REQUIREMENT →
Reproduce each entry below verbatim.
### EXERCISE MATERIALS ###
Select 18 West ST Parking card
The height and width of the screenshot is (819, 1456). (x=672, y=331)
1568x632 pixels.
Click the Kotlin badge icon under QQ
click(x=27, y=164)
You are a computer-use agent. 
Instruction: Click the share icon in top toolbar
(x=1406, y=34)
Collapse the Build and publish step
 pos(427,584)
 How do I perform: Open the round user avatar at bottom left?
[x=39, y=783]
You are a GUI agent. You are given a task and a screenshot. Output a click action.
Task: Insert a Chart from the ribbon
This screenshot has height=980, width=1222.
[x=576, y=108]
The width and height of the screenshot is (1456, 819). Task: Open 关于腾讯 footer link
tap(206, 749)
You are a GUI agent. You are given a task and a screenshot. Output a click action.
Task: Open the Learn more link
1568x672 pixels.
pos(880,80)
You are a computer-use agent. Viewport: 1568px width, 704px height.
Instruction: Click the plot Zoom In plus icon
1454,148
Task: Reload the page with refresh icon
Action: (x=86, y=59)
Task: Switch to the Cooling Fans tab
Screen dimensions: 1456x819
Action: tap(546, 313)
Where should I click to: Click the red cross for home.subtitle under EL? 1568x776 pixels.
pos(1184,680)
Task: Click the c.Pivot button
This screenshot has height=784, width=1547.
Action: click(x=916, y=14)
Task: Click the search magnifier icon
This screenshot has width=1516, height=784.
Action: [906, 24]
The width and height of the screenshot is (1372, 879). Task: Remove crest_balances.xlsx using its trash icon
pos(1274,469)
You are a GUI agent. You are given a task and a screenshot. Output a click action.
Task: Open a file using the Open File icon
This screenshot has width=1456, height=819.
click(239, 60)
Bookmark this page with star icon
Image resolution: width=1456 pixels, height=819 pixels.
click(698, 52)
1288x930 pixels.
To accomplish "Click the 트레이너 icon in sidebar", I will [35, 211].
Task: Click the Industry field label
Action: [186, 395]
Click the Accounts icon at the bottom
###
WRITTEN ANSWER →
Select 18 West ST Parking card
The height and width of the screenshot is (819, 1456). (x=672, y=331)
1568x632 pixels.
Click the Kotlin badge icon under QQ
click(x=27, y=164)
You are a computer-use agent. 
Instruction: Click the share icon in top toolbar
(x=1406, y=34)
Collapse the Build and publish step
 pos(427,584)
 How do I perform: Open the round user avatar at bottom left?
[x=39, y=783]
You are a GUI agent. You are given a task and a screenshot. Output a click action.
Task: Insert a Chart from the ribbon
This screenshot has height=980, width=1222.
[x=576, y=108]
The width and height of the screenshot is (1456, 819). Task: Open 关于腾讯 footer link
tap(206, 749)
You are a GUI agent. You are given a task and a screenshot. Output a click action.
Task: Open the Learn more link
1568x672 pixels.
pos(880,80)
You are a computer-use agent. Viewport: 1568px width, 704px height.
Instruction: Click the plot Zoom In plus icon
1454,148
Task: Reload the page with refresh icon
Action: (x=86, y=59)
Task: Switch to the Cooling Fans tab
Screen dimensions: 1456x819
Action: tap(546, 313)
Where should I click to: Click the red cross for home.subtitle under EL? 1568x776 pixels.
pos(1184,680)
Task: Click the c.Pivot button
This screenshot has height=784, width=1547.
Action: click(x=916, y=14)
Task: Click the search magnifier icon
This screenshot has width=1516, height=784.
Action: [906, 24]
The width and height of the screenshot is (1372, 879). Task: Remove crest_balances.xlsx using its trash icon
pos(1274,469)
You are a GUI agent. You are given a task and a screenshot. Output a click action.
Task: Open a file using the Open File icon
This screenshot has width=1456, height=819.
click(239, 60)
Bookmark this page with star icon
Image resolution: width=1456 pixels, height=819 pixels.
click(698, 52)
1288x930 pixels.
To accomplish "Click the 트레이너 icon in sidebar", I will [35, 211].
Task: Click the Industry field label
Action: [186, 395]
Click the Accounts icon at the bottom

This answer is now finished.